Malum, temamız mücadele. Bu sayıdaki tüm yazılar hayatın özünde zaten bir mücadele olduğunu işaret etse de hepimizin mücadelesi aynı mı? Yoksa toplumun kutsadığı/övdüğü/istediği yaşam şeklinden uzaklaştıkça var olma mücadelemiz de güçleşiyor mu? Şüphesiz ki hepimizin yürüdüğü yol aynı ölçüde taşlı değil, bazılarımız için işler daha kolay.
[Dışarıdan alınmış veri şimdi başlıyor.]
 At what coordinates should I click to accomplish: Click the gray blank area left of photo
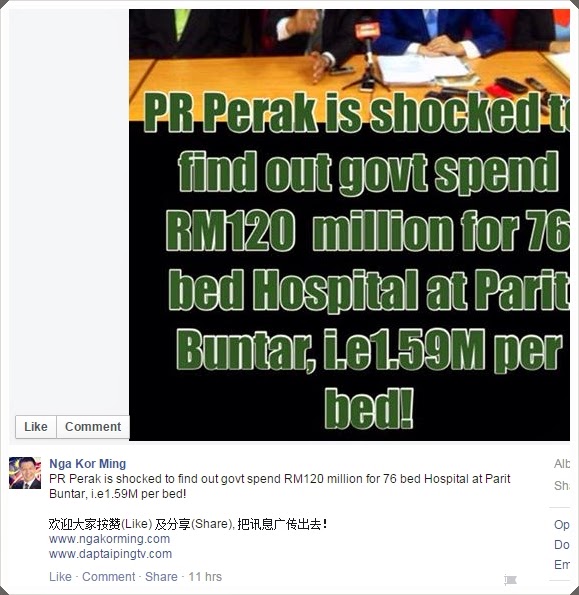tap(69, 212)
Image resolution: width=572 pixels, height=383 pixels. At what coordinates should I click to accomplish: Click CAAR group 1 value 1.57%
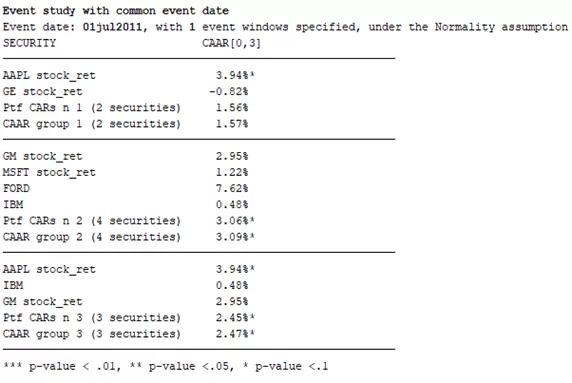pyautogui.click(x=232, y=124)
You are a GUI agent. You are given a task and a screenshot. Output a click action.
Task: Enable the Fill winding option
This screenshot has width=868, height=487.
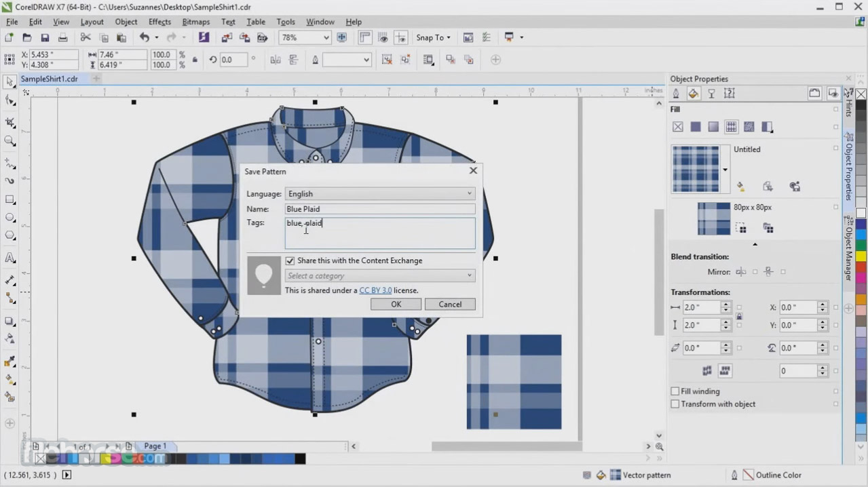click(675, 391)
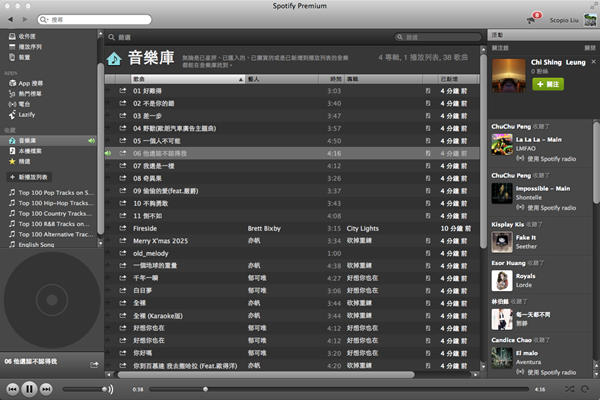Toggle shuffle playback

[x=569, y=388]
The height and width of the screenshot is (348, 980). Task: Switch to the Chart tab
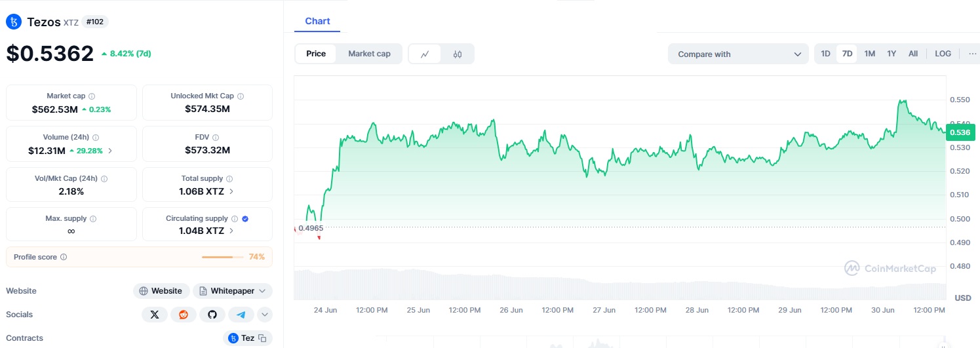click(x=317, y=21)
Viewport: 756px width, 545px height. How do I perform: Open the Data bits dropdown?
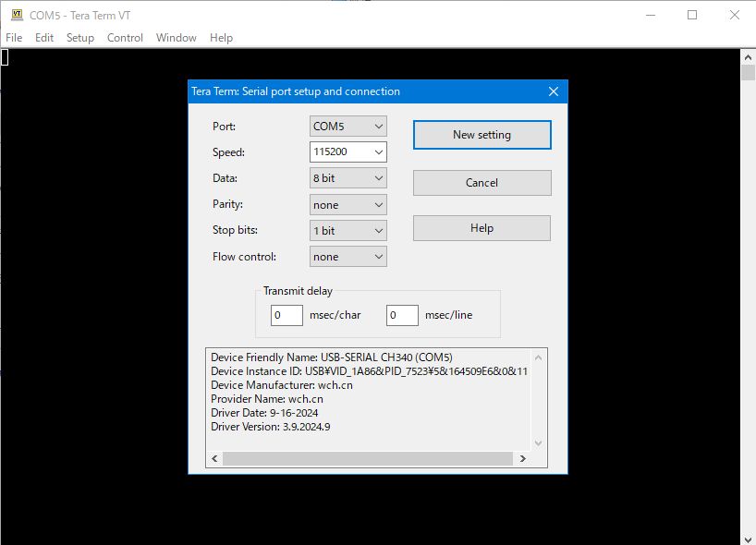[348, 177]
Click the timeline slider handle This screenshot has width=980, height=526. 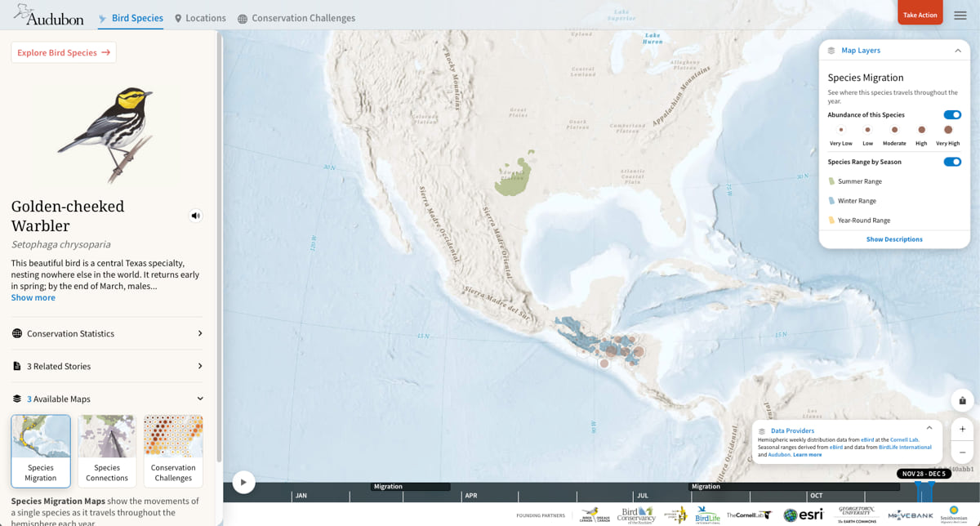coord(924,491)
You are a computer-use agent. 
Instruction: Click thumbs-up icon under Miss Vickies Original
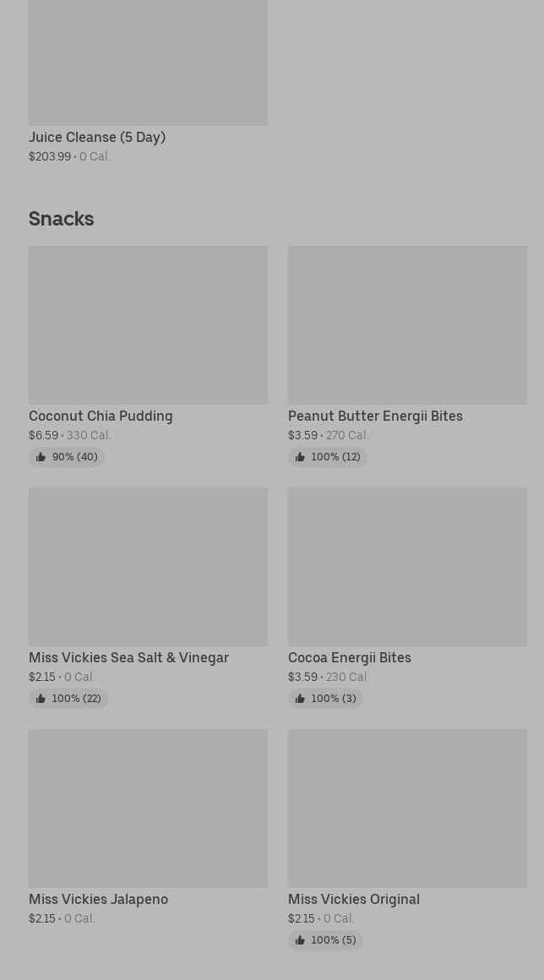[x=300, y=940]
Oysa bizimki gibi tutucu olmaya eğilimli toplumlarda beklenen tablonun dışına çıkmanın güçlüklerini tahmin etmek zor değil.
Eşcinsellik de günümüzde bu toplumsal tablonun dışında yer alıyor ve eşcinsel bireyler yaşantıları ne kadar farklı olsa da tablodan dışarı çıkmanın bedelini hissediyor. Biz de hem konuyla ilgili yanlışları düzeltmek hem de mücadelelerinin tanığı olmak için METU Rainbow adı altında örgütlenen öğrenci arkadaşlarımızla hem eşcinsellik hem de kişisel deneyimleri üzerine sohbet ettik. B.Z (23-Kadın), B.S (23-Erkek), D.V (24-Kadın), F.Y (25-Erkek) ve F.K (23-Kadın) hem konuyla ilgili bilinmeyenleri açıkladı hem de yaşantılarını bizimle paylaştı.
Bilmeyenler için eşcinselliği tanımlar mısınız?
Tabii, hemen tanımlayalım. Biz eşcinselliği bireyin romantik ve cinsel ilgisinin hemcinslerine yönelik olduğu yönelim olarak tanımlıyoruz. Burada hemen bir düzeltme yapalım: eşcinsellik bir tercih değildir. Eşcinsel bireyler bu konuda bir tercihte bulunmazlar. Burada dikkat çekmek istediğimiz diğer şey ise konunun sadece cinsellikle ilgili olmadığı. Mevzuyu uzaktan izleyenlerde böyle bir yanlış anlama var, oysa eşcinsellik sadece cinsel birlikteliği değil duygusallığı da içeriyor. Bireylerin neden eşcinsel olduğu konusunda araştırmalar henüz teori seviyesinde, sonuca ulaşılamadı. Ama artık bu konu Freud’un “baskıcı anne-çekingen baba” tezinden daha kapsamlı olarak ele alınıyor.
Eşcinsel olduğunuzu ne zaman ve nasıl fark ettiniz?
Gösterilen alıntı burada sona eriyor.